May 17, 2012

Chuck Brown

SMS Audio STREET by 50

Chuck Brown’s musical impact: Deep into Washington, and beyond

5/17/2012

All songs must end, but not when Chuck Brown played them.
He spent the early ’70s trying to make a name and a living, knocking out top-40 covers in District nightclubs and cabarets. One night, in an attempt to keep the dance floor from thinning out, he told his band to fill the dead air between songs with a beat. So his drummer kept the sticks moving. His percussionist kept slapping at the conga. His audience kept their heels on the parquet. His beat connected the songs.

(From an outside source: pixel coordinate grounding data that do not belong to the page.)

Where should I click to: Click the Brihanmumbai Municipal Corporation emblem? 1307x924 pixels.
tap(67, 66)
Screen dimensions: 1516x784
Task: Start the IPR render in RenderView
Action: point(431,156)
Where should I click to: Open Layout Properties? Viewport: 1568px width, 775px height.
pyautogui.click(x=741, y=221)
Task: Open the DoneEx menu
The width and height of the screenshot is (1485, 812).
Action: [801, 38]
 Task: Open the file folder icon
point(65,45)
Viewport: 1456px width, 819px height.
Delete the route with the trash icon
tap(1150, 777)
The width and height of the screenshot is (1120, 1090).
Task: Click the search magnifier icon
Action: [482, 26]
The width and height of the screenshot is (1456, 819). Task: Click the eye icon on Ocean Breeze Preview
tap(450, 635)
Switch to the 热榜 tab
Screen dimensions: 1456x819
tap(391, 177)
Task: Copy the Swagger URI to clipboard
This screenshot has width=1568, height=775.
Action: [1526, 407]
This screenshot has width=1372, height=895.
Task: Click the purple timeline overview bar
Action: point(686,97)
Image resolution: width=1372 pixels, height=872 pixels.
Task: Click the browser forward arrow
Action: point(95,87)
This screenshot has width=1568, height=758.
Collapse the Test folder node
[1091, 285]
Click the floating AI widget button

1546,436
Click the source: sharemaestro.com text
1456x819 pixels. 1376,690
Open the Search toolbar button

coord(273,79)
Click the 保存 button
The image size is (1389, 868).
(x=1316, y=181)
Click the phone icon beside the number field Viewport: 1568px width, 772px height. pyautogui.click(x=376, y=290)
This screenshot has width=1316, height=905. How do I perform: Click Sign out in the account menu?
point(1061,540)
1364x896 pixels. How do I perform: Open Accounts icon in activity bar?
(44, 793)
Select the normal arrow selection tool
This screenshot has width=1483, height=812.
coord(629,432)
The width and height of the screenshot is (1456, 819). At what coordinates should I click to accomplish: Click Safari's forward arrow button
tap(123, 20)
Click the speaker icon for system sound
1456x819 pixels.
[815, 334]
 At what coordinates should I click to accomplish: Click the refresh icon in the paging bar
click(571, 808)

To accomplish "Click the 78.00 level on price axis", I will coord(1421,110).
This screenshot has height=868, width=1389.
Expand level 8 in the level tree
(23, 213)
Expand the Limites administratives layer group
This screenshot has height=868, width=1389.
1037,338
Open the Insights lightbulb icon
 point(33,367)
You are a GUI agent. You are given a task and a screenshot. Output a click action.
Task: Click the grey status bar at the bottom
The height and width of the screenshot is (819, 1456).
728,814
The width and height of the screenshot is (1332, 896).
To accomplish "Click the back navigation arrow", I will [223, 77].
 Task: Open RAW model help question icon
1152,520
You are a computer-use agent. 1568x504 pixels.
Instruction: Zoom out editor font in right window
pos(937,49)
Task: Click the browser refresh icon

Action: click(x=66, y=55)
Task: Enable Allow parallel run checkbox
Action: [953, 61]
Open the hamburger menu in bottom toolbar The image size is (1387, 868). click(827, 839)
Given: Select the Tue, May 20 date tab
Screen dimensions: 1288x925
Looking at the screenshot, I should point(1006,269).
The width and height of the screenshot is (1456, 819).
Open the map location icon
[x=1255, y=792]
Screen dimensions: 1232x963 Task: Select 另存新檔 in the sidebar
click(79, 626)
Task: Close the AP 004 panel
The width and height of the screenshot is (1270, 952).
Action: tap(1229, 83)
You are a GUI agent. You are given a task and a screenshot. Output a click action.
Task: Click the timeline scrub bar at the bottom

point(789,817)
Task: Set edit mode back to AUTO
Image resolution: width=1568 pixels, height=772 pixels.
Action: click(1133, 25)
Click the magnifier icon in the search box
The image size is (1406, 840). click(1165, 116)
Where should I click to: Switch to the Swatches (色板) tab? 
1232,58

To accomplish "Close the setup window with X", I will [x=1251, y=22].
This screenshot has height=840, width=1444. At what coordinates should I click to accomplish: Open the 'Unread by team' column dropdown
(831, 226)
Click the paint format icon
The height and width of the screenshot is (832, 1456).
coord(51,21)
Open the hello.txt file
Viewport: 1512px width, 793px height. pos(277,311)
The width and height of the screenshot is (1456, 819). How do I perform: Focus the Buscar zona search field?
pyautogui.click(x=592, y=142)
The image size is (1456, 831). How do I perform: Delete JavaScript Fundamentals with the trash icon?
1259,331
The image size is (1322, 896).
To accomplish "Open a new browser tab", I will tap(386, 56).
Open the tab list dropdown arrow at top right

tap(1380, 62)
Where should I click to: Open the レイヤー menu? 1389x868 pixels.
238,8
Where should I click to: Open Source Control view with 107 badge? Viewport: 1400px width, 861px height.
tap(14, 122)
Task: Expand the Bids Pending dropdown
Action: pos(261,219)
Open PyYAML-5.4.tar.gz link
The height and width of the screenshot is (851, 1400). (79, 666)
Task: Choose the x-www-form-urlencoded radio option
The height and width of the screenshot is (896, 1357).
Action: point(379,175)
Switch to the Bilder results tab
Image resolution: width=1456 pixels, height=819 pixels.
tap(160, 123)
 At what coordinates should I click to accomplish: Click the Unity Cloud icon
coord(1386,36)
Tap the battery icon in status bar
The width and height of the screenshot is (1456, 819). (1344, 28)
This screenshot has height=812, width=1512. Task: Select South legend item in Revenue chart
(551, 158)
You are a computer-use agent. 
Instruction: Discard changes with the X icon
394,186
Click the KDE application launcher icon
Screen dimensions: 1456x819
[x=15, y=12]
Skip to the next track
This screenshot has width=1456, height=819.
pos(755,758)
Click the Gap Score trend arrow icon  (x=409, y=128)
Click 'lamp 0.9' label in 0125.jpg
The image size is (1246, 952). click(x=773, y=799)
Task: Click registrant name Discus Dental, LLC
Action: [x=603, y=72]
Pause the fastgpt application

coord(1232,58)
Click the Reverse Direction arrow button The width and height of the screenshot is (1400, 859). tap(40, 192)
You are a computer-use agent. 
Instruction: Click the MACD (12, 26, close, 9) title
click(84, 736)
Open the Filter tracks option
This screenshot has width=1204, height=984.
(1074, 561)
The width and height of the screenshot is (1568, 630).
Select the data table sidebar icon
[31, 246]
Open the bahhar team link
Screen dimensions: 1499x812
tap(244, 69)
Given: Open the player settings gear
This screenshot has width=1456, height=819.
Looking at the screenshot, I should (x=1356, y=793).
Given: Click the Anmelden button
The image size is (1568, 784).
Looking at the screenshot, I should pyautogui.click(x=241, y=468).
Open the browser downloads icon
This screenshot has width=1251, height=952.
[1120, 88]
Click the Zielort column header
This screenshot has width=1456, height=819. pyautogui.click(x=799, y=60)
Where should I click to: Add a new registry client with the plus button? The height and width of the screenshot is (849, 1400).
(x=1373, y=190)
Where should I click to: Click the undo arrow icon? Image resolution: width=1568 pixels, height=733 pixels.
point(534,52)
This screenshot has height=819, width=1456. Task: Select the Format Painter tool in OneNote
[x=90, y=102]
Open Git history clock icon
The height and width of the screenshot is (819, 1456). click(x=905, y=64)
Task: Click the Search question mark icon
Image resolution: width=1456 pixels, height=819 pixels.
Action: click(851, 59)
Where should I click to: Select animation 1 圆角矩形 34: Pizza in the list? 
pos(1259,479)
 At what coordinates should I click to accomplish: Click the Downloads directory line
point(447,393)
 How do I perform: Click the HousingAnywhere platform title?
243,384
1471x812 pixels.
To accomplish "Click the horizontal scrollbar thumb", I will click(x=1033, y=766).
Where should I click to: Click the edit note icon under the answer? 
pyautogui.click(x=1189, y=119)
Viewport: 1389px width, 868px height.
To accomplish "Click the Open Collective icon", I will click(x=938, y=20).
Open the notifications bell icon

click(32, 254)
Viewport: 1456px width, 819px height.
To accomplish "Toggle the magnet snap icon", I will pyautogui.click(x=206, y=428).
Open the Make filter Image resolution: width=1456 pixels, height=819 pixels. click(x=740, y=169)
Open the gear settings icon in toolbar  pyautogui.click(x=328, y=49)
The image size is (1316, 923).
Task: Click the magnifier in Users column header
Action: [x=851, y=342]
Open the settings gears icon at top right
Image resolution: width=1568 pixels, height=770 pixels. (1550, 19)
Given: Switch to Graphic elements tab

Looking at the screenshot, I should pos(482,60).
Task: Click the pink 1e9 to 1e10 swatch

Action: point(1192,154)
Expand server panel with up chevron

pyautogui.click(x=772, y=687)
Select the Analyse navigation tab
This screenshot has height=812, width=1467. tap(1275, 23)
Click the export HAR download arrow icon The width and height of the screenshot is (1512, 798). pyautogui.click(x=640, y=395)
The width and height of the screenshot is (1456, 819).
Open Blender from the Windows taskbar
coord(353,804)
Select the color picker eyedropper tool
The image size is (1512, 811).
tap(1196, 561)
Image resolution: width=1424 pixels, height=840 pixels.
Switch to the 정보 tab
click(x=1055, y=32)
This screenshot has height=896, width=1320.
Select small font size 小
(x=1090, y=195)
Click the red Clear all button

Then, his songs connected the city.
A proud community formed around Brown’s music. He called it go-go because it wouldn’t stop. Day-Glo concert posters stapled to telephone poles in the ’80s promised 4 a.m.
curfews, but Brown was happy to play his guitar past sunrise. His music endured through the dawn and through the decades, into the 21st century, but never too far outside of Washington, where he loomed so large.
“Chuck was like the Washington Monument,” says radio and television personality Donnie Simpson. “He was likeBen’s Chili Bowl. He was the big chair. He was all of that. Chuck Brown wasWashington D.C. . . . People feel you when it’s genuine and Chuck was always that.”
He gave Chocolate City its own sound and made fans a part of it through call-and-response routines that would send them home hoarse. Night after night — at the Howard Theatre, at the Masonic Temple on U Street, at Kilimanjaro, at the Ebony Inn, at Pitts Red Carpet Lounge — they’d scream: “Wind me up, Chuck!” It was a plea. A prayer. An exaltation. He’d sing back in a rough, rumbling voice that was soaked in charisma.
“He was a symbol of D.C. manhood, back in the day, because of the authority that he spoke with,” says Darryl Brooks, a local promoter who worked with Brown across the decades. “He just spoke from a perspective that black men could understand.”
As go-go bloomed in the early ’80s, New York City musicians were using drum machines and turntables to mint a futuristic new sound called hip-hop. Down in Washington, Brown was sneaking Duke Ellington melodies into his urgent young music. He may have been pioneering a new funk dialect, but he kept one foot in tradition, refusing to let go of the blues licks he learned during his stay at Lorton Correctional Complex.
As the ’80s blurred into the ’90s, rap music became a global phenomenon, but go-go stayed staunchly local — and Washington anointed Brown as “the godfather.” Has American music ever produced a figure so singular? He was a man who could stop traffic in his city but could stroll down the sidewalks of the world unnoticed.
But Brown’s music would still bleed into pop music from time to time. A drum break from “Ashley’s Roachclip,” a song he released in 1974 with his band the Soul Searchers, was sampled by everyone from Ice Cube to the Geto Boys to Duran Duran. Elements of “Bustin’ Loose,” Brown’s definitive 1978 hit, were reincarnated in Nelly’s 2002 chart-topping rap single “Hot in Herre.”
Elsewhere, Brown’s musical influence was more intravenous. Competing funk bands admired him, and his sound spilled into jazz when Miles Davis snatched up Brown’s drummer in the late ’80s.
But in Washington’s go-go scene, he remained a giant who leaves no heir.
“I lost a musical mentor and very personal friend,” says “Big Tony” Fisher of go-go’s legendary Trouble Funk. “I don’t think I met anyone who made me laugh more than him and made me dance — made us dance — more than him.”
“He’s like a musical father to all of us,” says Andre “Whiteboy” Johnson, leader of veteran go-go troupe Rare Essence. “He obviously influenced generations of people — not just one — a few generations of musicians around here. I know what he wanted was to see the music get bigger and better, so that’s all we can do — just keep pushing forward and try to do him proud.”
In the ’90s, Brown expressed concern about the direction of go-go. He worried about his legacy and whether the sound would ever thrive outside of the District. But in his later years, he showed nothing but pride in his creation. As younger bands torqued his beat into more aggressive shapes, he was still quick to applaud them, grateful that go-go was still going.
The sound spanned generations, and so did Brown’s fan base. “Some people remember a Friday night in 1984. Some people remember a show from 2011,” says local R&B singer Raheem DeVaughn. “There are so many memories.” (DeVaughn also says Brown’s illness prevented the godfather from joining him and rap superstar Snoop Dogg in the studio two months ago.)
The music still courses through Washington. Even if you never dropped a bead of sweat at a Chuck Brown concert, you’ve heard his voice blasting from open car windows, at the ballpark, maybe even on a television commercial for the D.C. Lottery or Chips Ahoy.
There was a musicality to everything about the man — even his voice-mail message: “Thank you for calling, now here’s what you do/Leave your name and your number and I’ll get back to you/Have a niiiiiiiice day.”
He stretched the penultimate word out like it was music. Like it was another song that he didn’t want to end.